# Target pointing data
━━━
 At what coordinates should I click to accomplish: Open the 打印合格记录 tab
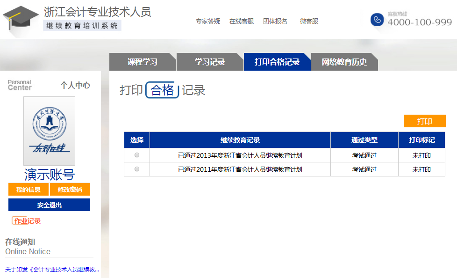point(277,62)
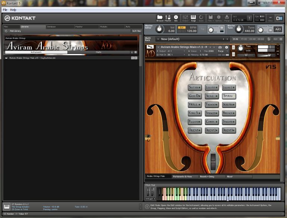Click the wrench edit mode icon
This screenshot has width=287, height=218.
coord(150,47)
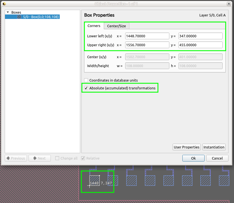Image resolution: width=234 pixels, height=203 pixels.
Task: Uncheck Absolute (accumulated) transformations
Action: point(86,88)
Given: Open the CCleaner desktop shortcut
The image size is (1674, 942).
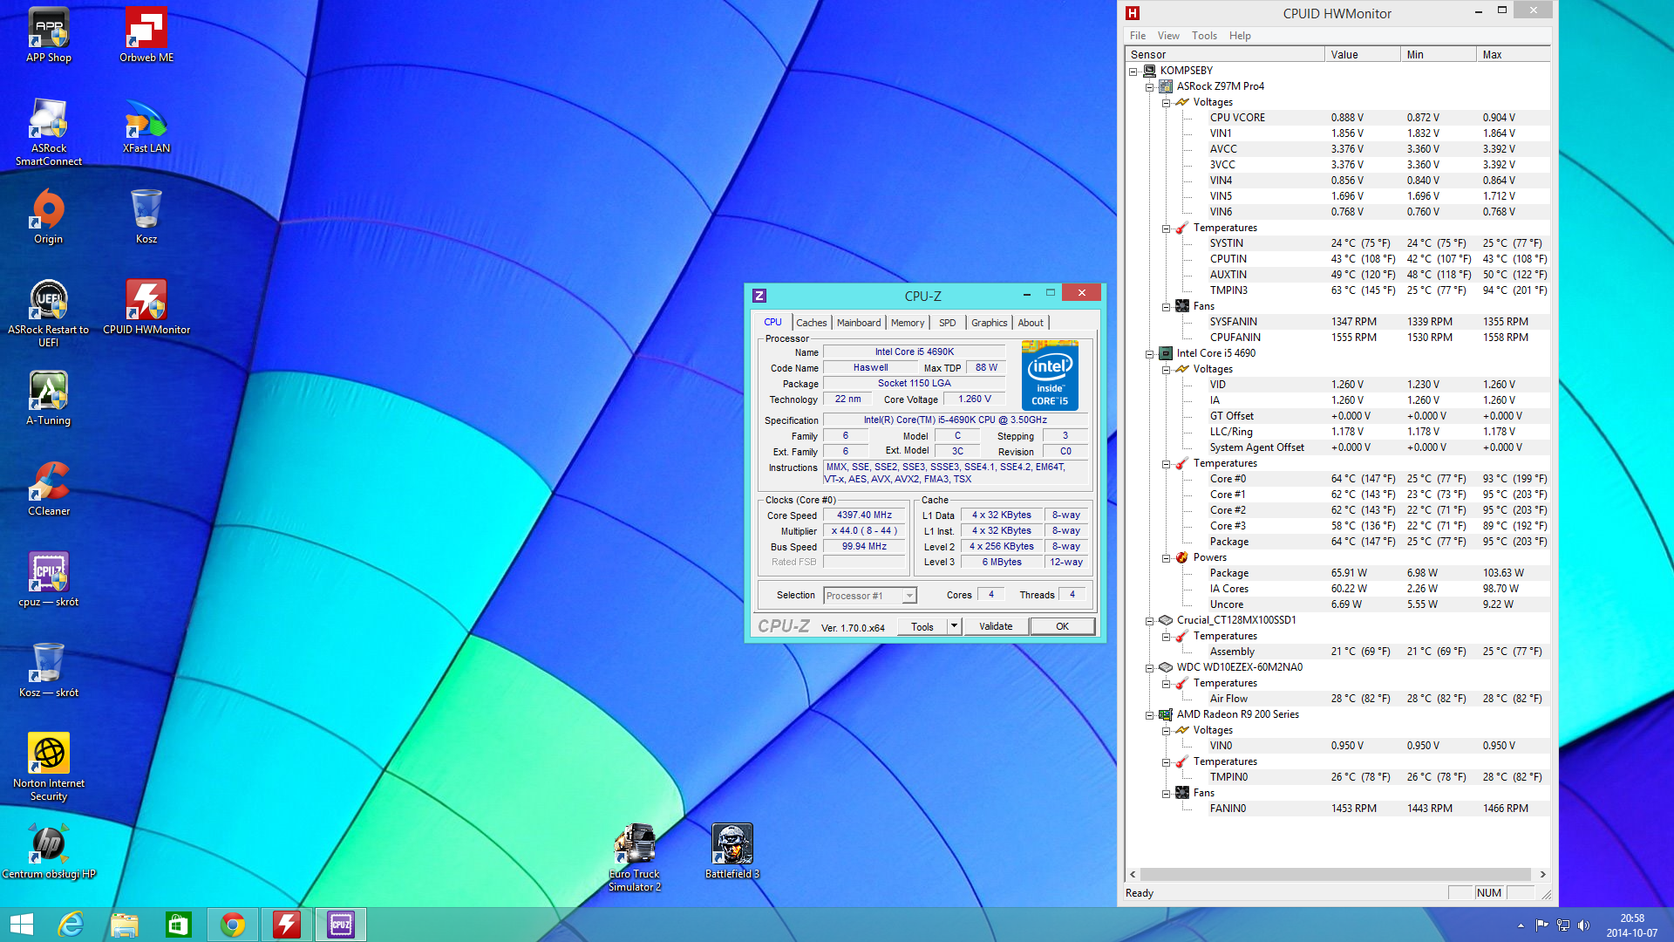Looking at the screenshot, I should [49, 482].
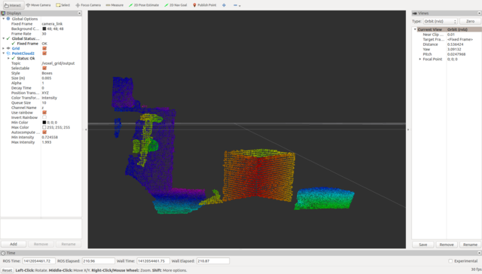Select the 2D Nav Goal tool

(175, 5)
━━━
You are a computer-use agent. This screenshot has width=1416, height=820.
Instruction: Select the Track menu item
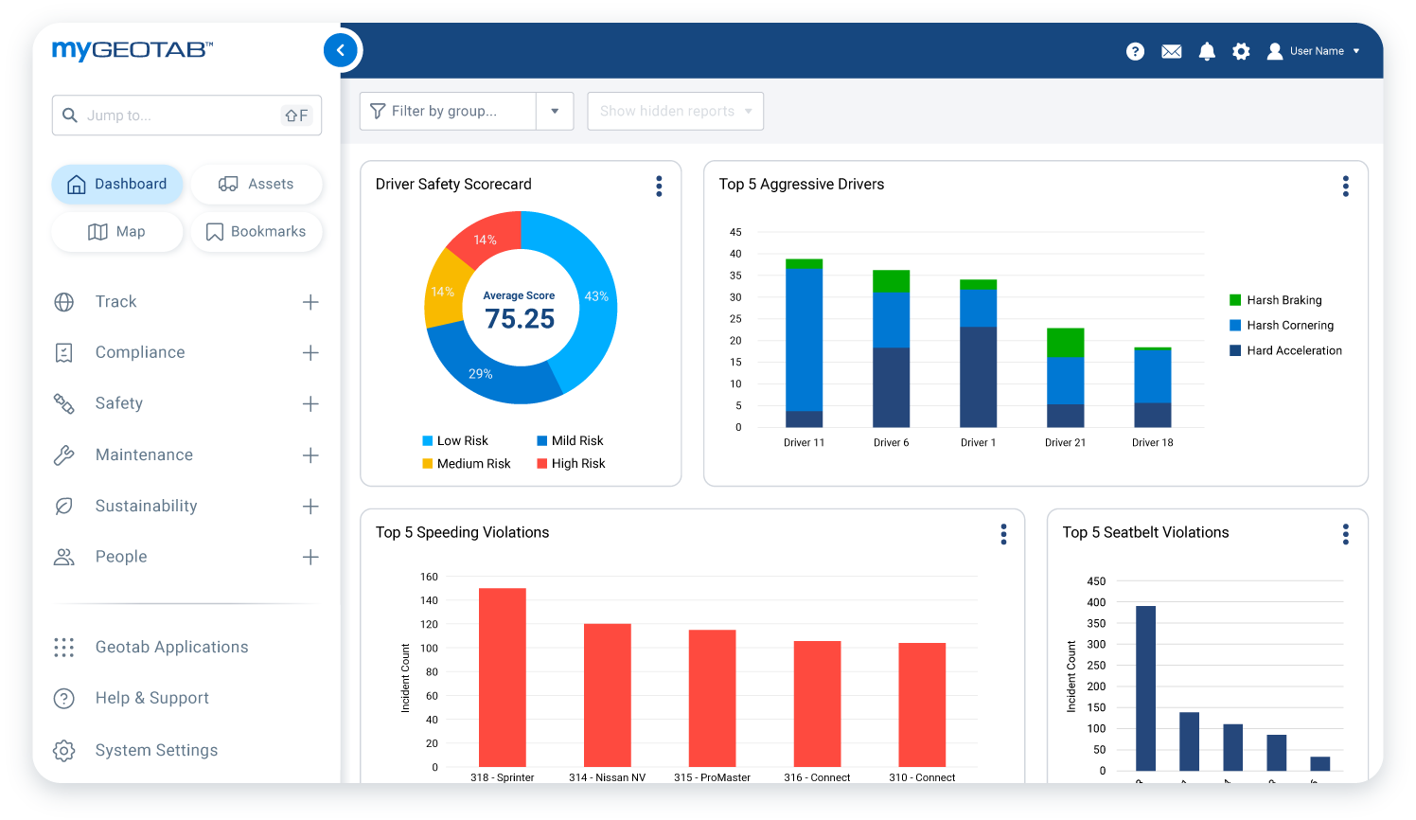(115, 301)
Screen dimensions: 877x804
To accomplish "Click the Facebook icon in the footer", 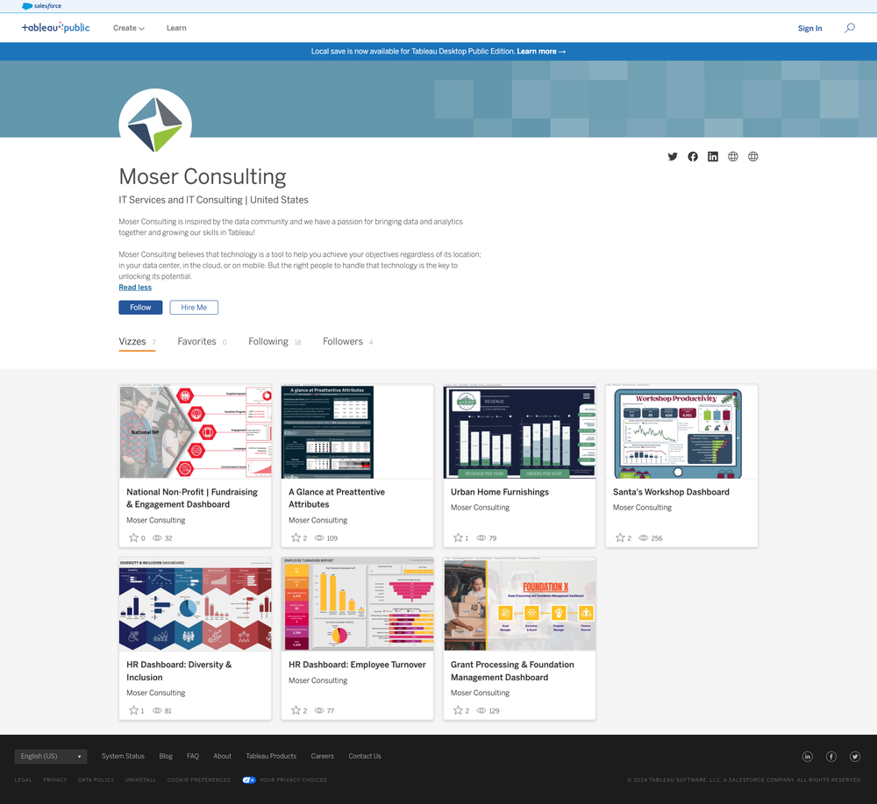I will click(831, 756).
━━━
# Given problem
Pull out every line of the rows above that contains the word "Open", matching its case exactly.

# The answer
 At what coordinates should I click to accomplish: Open the 打印合格记录 tab
Given: Open the CCleaner desktop shortcut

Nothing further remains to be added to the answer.